US government shutdown

The last time the American government shut down was 17 years ago and the closure lasted a month.

Editorial October 01, 2013
US President Barrack Obama. PHOTO: REUTERS

Were the same yardstick to be applied to America that is so often applies elsewhere, it might be possible to say that it is displaying one of the symptoms of failed statehood — namely a breakdown of governance to the detriment of the populace as a whole. The American government, in large part, shut down on October 1 — and all because of the Democratic government of President Barack Obama trying to raise the standards of health care nationally up from the baseline of either zero or Third World status where it currently sits. All non-essential services are to close and those in essential jobs will be expected to go to work — but not be paid.

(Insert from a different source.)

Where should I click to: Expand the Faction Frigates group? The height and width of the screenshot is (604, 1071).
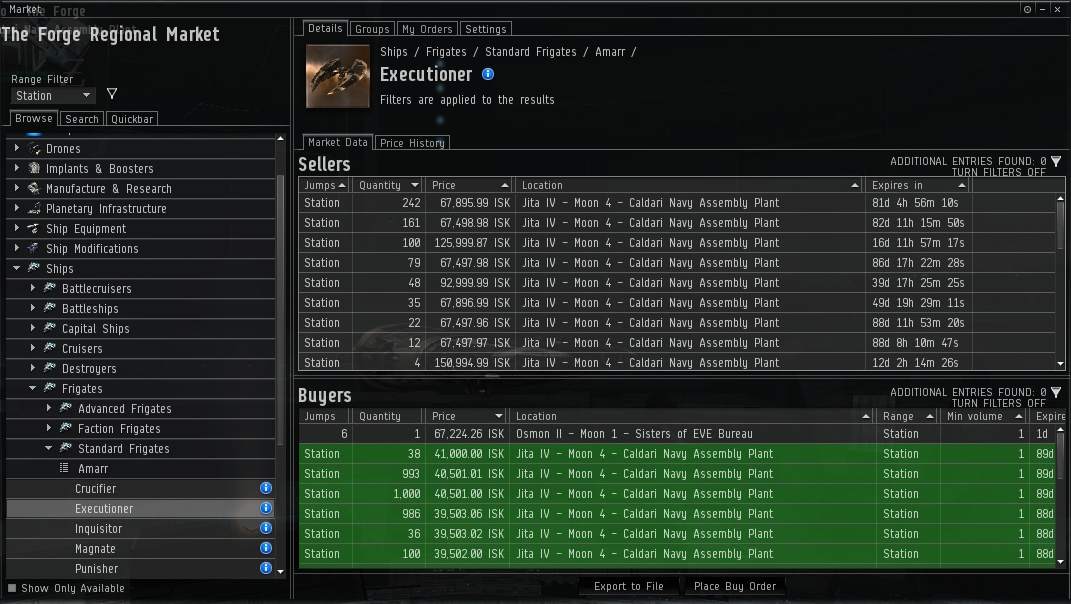(x=49, y=428)
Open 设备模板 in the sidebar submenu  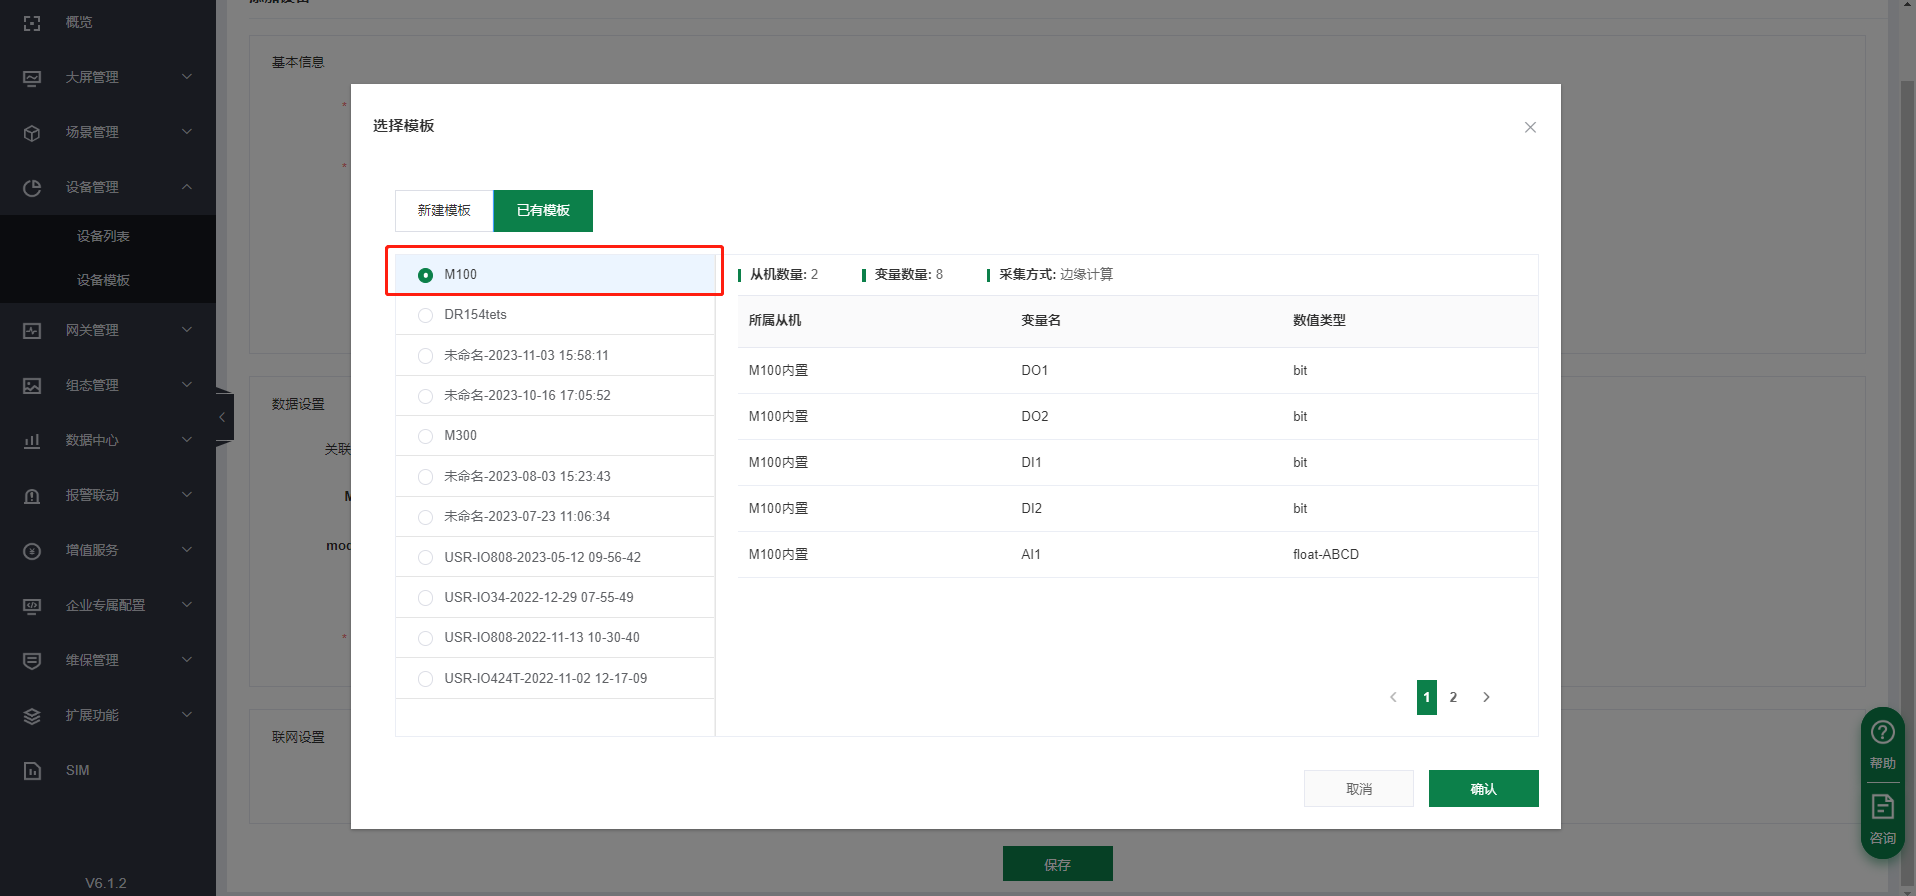tap(103, 280)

The last time the American government shut down was 17 years ago and the closure lasted a month. This latest closure could last just as long given the ossified polarity of American politics and the vengeful hatred of the Obama Administration by Republicans still bitter from their defeat in the last election. The so-called ‘Tea Party’ faction of the Republican Party has stonewalled the passing of the national budget that includes funding for health reforms dubbed ‘Obamacare’. To the mystification of many, both inside and outside America, this looks like the infliction of a wound the nation — already chronically obese and with healthcare geared to a ruinously expensive, if you are poor, insurance system — does not need. At the heart of the crisis lies the ambivalence towards government — any government, for some — and its place in American lives. The irrationality of the shutdown and the potential damage it will cause matters not a jot to the Tea Partiers, much as the irrationality of the chief minister of Khyber-Pakhtunkwa matters not a jot when he blames the media for recent bomb attacks in the province. Signs of state failure can come in many forms, and those who live in glass houses should not throw stones. Or drones.

Published in The Express Tribune, October 2nd, 2013.